The Mid-Atlantic Ridge
The Mid-Atlantic Ridge runs more or less north-south for thousands of kilometres along the seabed in the middle of The Atlantic Ocean.
The ridge is formed by the Earth’s mantle throwing up material as the tectonic plates move apart. At the same time, the land between the plates sinks.
In effect, the Mid-Atlantic Ridge has a deep score line running along the top of it along its whole length. When I say ‘score line’, I am talking on a geologically large scale. From close up it is a long valley running along the top of the ridge.
An analogy would be a cake that has risen and collapsed in the middle as it is baking.
For most of the length the Mid-Atlantic Ridge is under water. However, it goes right through Iceland and there it is visible on land.
I was just now looking at photographs of the Thingvellir Rift Valley in Iceland, where the North American and Eurasian tectonic plates are moving apart.
They are not moving very fast. The Universities Space Research Station says the gap between the plates has widened 230 feet (70 m) and sunk by 131 feet (40 m) in the last 10,000 years.
When I read about the ‘Thingvellir Rift Valley’, I thought of the other rift valley that I know – the Great Rift Valley.
It too is caused by the splitting apart of tectonic plates and it runs from the Beqaa Valley in Lebanon down through the Dead Sea in Israel, on through Ethiopia and Kenya and down to Mozambique.
The thing is that I have known about the Great Rift Valley for years, but for whatever reason, I thought the word ‘Rift’ was something from the language of the region.

* PROVIDED INFORMATION:
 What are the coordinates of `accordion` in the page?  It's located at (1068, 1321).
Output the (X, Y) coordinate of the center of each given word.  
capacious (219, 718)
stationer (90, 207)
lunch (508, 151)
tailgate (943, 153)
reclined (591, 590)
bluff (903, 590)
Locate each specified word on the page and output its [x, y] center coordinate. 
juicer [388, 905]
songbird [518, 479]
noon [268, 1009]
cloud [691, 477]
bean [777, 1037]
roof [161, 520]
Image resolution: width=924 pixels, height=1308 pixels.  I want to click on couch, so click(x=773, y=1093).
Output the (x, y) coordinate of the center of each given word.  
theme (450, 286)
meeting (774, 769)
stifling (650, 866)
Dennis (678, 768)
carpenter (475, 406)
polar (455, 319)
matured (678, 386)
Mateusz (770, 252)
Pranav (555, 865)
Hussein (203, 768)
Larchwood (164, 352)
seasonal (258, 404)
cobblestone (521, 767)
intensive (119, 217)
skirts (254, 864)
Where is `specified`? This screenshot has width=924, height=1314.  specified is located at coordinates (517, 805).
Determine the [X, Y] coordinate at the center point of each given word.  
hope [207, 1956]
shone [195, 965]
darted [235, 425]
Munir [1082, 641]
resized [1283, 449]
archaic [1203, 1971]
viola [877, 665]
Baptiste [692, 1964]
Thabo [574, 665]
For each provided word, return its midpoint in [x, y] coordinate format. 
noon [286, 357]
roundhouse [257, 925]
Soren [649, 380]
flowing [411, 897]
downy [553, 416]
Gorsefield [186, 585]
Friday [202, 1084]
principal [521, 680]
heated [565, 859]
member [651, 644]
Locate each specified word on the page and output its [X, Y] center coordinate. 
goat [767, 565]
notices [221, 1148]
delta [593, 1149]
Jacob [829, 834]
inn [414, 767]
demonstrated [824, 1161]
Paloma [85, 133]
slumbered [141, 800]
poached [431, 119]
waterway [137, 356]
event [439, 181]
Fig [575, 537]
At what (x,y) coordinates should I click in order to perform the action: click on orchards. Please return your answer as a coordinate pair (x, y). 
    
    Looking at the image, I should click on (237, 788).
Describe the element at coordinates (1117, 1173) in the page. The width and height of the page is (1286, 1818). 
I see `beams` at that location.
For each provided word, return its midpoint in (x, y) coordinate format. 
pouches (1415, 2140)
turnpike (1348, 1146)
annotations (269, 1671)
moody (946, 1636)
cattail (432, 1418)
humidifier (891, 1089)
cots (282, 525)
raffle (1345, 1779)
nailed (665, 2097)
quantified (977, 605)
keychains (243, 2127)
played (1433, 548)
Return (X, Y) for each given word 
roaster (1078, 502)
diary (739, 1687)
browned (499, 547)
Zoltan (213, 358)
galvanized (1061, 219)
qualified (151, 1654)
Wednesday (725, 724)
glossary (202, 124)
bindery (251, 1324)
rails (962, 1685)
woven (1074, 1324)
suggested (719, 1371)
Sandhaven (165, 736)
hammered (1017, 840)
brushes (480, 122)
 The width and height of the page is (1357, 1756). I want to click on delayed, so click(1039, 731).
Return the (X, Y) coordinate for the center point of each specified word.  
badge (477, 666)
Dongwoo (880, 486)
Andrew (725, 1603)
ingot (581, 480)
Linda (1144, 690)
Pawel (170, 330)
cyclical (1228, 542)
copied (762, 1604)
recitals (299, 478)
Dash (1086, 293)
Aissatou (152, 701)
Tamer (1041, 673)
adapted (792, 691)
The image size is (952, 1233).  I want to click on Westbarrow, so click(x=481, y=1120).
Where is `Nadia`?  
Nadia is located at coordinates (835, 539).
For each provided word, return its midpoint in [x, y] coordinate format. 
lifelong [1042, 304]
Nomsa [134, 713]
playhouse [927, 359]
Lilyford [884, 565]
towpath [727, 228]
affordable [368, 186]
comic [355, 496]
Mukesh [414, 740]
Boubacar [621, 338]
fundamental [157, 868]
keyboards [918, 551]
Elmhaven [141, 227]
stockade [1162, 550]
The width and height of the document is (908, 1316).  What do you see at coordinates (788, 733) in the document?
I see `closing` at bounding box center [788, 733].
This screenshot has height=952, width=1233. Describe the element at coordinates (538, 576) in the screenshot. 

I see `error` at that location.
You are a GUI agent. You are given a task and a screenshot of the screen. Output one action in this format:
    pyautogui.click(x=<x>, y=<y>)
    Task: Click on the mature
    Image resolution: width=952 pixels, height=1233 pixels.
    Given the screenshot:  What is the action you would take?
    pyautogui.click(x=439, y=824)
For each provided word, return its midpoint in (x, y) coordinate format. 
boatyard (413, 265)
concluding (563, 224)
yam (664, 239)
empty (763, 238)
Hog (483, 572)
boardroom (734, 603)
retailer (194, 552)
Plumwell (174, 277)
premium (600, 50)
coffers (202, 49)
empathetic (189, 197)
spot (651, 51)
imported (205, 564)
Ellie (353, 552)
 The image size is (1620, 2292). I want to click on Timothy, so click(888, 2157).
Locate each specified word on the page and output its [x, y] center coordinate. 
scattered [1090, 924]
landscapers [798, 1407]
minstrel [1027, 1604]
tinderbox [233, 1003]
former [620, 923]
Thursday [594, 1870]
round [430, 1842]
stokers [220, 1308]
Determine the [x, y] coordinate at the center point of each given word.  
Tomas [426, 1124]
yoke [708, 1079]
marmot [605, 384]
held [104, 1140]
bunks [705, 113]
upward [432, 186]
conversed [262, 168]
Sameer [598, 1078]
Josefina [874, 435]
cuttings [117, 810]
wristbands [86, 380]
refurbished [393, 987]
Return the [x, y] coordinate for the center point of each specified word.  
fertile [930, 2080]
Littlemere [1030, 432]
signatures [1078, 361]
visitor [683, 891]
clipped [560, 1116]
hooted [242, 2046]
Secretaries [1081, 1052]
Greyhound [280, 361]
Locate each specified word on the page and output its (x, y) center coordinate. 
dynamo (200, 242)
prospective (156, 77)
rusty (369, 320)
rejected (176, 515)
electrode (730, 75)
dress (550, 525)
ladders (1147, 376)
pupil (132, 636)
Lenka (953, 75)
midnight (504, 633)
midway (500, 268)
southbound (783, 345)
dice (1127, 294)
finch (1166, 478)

* ACTIONS TO TAKE:
**a)** According to the passage on the Mid-Atlantic Ridge, why is there a long valley along the top of the ridge?
**b)** In the records, copy out the lines starting with the line containing "Ellie (353, 552)" and going on through the line containing "conversed [262, 168]".

* OUTPUTS BY TASK:
**a)** The ridge forms as the Earth's mantle throws up material while the tectonic plates move apart. At the same time, the land between the plates sinks, which leaves a long valley running along the top of the ridge.

**b)**
Ellie (353, 552)
 The image size is (1620, 2292). I want to click on Timothy, so click(888, 2157).
Locate each specified word on the page and output its [x, y] center coordinate. 
scattered [1090, 924]
landscapers [798, 1407]
minstrel [1027, 1604]
tinderbox [233, 1003]
former [620, 923]
Thursday [594, 1870]
round [430, 1842]
stokers [220, 1308]
Determine the [x, y] coordinate at the center point of each given word.  
Tomas [426, 1124]
yoke [708, 1079]
marmot [605, 384]
held [104, 1140]
bunks [705, 113]
upward [432, 186]
conversed [262, 168]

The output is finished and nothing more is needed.